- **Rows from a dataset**

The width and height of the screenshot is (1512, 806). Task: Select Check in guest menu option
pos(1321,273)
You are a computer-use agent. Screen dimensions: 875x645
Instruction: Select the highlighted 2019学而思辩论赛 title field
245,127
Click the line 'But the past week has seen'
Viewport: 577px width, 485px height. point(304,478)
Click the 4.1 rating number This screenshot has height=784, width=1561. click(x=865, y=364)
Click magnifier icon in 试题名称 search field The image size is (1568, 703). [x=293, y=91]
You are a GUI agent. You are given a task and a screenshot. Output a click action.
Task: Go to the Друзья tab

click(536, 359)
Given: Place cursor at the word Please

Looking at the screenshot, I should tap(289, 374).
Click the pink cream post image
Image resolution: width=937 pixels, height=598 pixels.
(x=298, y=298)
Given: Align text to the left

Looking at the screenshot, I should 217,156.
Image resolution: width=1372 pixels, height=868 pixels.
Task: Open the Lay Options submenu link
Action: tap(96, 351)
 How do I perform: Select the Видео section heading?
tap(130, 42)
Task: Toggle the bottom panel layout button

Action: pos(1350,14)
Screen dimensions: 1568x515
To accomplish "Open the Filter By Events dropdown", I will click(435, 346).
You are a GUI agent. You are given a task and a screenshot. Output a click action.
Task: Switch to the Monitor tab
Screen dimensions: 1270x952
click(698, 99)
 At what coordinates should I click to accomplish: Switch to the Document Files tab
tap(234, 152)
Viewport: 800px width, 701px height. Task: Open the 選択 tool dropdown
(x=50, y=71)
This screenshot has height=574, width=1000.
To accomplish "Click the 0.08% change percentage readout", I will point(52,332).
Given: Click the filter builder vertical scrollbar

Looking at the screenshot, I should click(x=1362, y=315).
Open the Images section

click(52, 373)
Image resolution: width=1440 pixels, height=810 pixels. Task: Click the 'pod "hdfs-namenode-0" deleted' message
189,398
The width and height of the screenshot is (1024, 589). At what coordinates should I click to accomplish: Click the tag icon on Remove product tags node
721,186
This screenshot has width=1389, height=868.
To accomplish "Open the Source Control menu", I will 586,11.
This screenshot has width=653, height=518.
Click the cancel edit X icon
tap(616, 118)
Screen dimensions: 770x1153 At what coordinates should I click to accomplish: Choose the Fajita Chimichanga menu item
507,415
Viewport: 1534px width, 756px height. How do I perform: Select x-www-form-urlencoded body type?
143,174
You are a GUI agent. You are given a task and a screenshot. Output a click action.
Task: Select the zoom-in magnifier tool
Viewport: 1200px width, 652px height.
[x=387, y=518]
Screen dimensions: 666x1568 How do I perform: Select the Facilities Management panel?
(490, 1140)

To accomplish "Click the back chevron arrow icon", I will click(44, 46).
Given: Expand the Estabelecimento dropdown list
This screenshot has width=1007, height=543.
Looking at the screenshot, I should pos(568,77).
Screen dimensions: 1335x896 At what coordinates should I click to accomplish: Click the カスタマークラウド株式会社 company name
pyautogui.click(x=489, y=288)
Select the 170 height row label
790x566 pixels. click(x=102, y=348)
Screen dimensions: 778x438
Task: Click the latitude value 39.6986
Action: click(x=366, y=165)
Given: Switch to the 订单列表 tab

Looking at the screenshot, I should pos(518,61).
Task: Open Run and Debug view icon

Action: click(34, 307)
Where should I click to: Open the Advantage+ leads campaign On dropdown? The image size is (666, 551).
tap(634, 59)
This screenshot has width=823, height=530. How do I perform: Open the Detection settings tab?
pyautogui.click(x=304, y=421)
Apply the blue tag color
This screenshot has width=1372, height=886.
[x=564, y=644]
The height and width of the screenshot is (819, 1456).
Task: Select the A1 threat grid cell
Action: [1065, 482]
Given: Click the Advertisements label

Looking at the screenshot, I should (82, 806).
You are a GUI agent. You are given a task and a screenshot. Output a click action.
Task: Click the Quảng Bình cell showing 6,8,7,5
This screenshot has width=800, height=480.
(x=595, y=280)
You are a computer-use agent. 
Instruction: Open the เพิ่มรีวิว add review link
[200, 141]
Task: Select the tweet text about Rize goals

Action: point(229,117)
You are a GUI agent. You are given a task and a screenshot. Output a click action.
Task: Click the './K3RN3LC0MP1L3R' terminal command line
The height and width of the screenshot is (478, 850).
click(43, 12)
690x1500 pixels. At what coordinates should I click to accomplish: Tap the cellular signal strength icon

- **GIVEN EXERCISE**
Swap every "GUI agent" in the records above for "computer-use agent", and write out the records again with nothing else changed.

- **RESPONSE**
The width and height of the screenshot is (1512, 806). Task: Select Check in guest menu option
pos(1321,273)
You are a computer-use agent. Screen dimensions: 875x645
Instruction: Select the highlighted 2019学而思辩论赛 title field
245,127
Click the line 'But the past week has seen'
Viewport: 577px width, 485px height. point(304,478)
Click the 4.1 rating number This screenshot has height=784, width=1561. click(x=865, y=364)
Click magnifier icon in 试题名称 search field The image size is (1568, 703). [x=293, y=91]
You are a computer-use agent. You are given a task and a screenshot. Output a click action.
Task: Go to the Друзья tab

click(536, 359)
Given: Place cursor at the word Please

Looking at the screenshot, I should tap(289, 374).
Click the pink cream post image
Image resolution: width=937 pixels, height=598 pixels.
(x=298, y=298)
Given: Align text to the left

Looking at the screenshot, I should 217,156.
Image resolution: width=1372 pixels, height=868 pixels.
Task: Open the Lay Options submenu link
Action: tap(96, 351)
 How do I perform: Select the Видео section heading?
tap(130, 42)
Task: Toggle the bottom panel layout button

Action: pos(1350,14)
Screen dimensions: 1568x515
To accomplish "Open the Filter By Events dropdown", I will click(435, 346).
You are a computer-use agent. You are given a task and a screenshot. Output a click action.
Task: Switch to the Monitor tab
Screen dimensions: 1270x952
click(698, 99)
 At what coordinates should I click to accomplish: Switch to the Document Files tab
tap(234, 152)
Viewport: 800px width, 701px height. Task: Open the 選択 tool dropdown
(x=50, y=71)
This screenshot has height=574, width=1000.
To accomplish "Click the 0.08% change percentage readout", I will point(52,332).
Given: Click the filter builder vertical scrollbar

Looking at the screenshot, I should click(x=1362, y=315).
Open the Images section

click(52, 373)
Image resolution: width=1440 pixels, height=810 pixels. Task: Click the 'pod "hdfs-namenode-0" deleted' message
189,398
The width and height of the screenshot is (1024, 589). At what coordinates should I click to accomplish: Click the tag icon on Remove product tags node
721,186
This screenshot has width=1389, height=868.
To accomplish "Open the Source Control menu", I will 586,11.
This screenshot has width=653, height=518.
Click the cancel edit X icon
tap(616, 118)
Screen dimensions: 770x1153 At what coordinates should I click to accomplish: Choose the Fajita Chimichanga menu item
507,415
Viewport: 1534px width, 756px height. How do I perform: Select x-www-form-urlencoded body type?
143,174
You are a computer-use agent. You are given a task and a screenshot. Output a click action.
Task: Select the zoom-in magnifier tool
Viewport: 1200px width, 652px height.
[x=387, y=518]
Screen dimensions: 666x1568 How do I perform: Select the Facilities Management panel?
(490, 1140)

To accomplish "Click the back chevron arrow icon", I will click(44, 46).
Given: Expand the Estabelecimento dropdown list
This screenshot has width=1007, height=543.
Looking at the screenshot, I should pos(568,77).
Screen dimensions: 1335x896 At what coordinates should I click to accomplish: Click the カスタマークラウド株式会社 company name
pyautogui.click(x=489, y=288)
Select the 170 height row label
790x566 pixels. click(x=102, y=348)
Screen dimensions: 778x438
Task: Click the latitude value 39.6986
Action: click(x=366, y=165)
Given: Switch to the 订单列表 tab

Looking at the screenshot, I should pos(518,61).
Task: Open Run and Debug view icon

Action: click(34, 307)
Where should I click to: Open the Advantage+ leads campaign On dropdown? The image size is (666, 551).
tap(634, 59)
This screenshot has width=823, height=530. How do I perform: Open the Detection settings tab?
pyautogui.click(x=304, y=421)
Apply the blue tag color
This screenshot has width=1372, height=886.
[x=564, y=644]
The height and width of the screenshot is (819, 1456).
Task: Select the A1 threat grid cell
Action: [1065, 482]
Given: Click the Advertisements label

Looking at the screenshot, I should (82, 806).
You are a computer-use agent. You are given a task and a screenshot. Output a click action.
Task: Click the Quảng Bình cell showing 6,8,7,5
This screenshot has width=800, height=480.
(x=595, y=280)
You are a computer-use agent. 
Instruction: Open the เพิ่มรีวิว add review link
[200, 141]
Task: Select the tweet text about Rize goals

Action: point(229,117)
You are a computer-use agent. You are given a task and a screenshot. Output a click action.
Task: Click the './K3RN3LC0MP1L3R' terminal command line
The height and width of the screenshot is (478, 850).
click(43, 12)
690x1500 pixels. At what coordinates should I click to accomplish: Tap the cellular signal strength icon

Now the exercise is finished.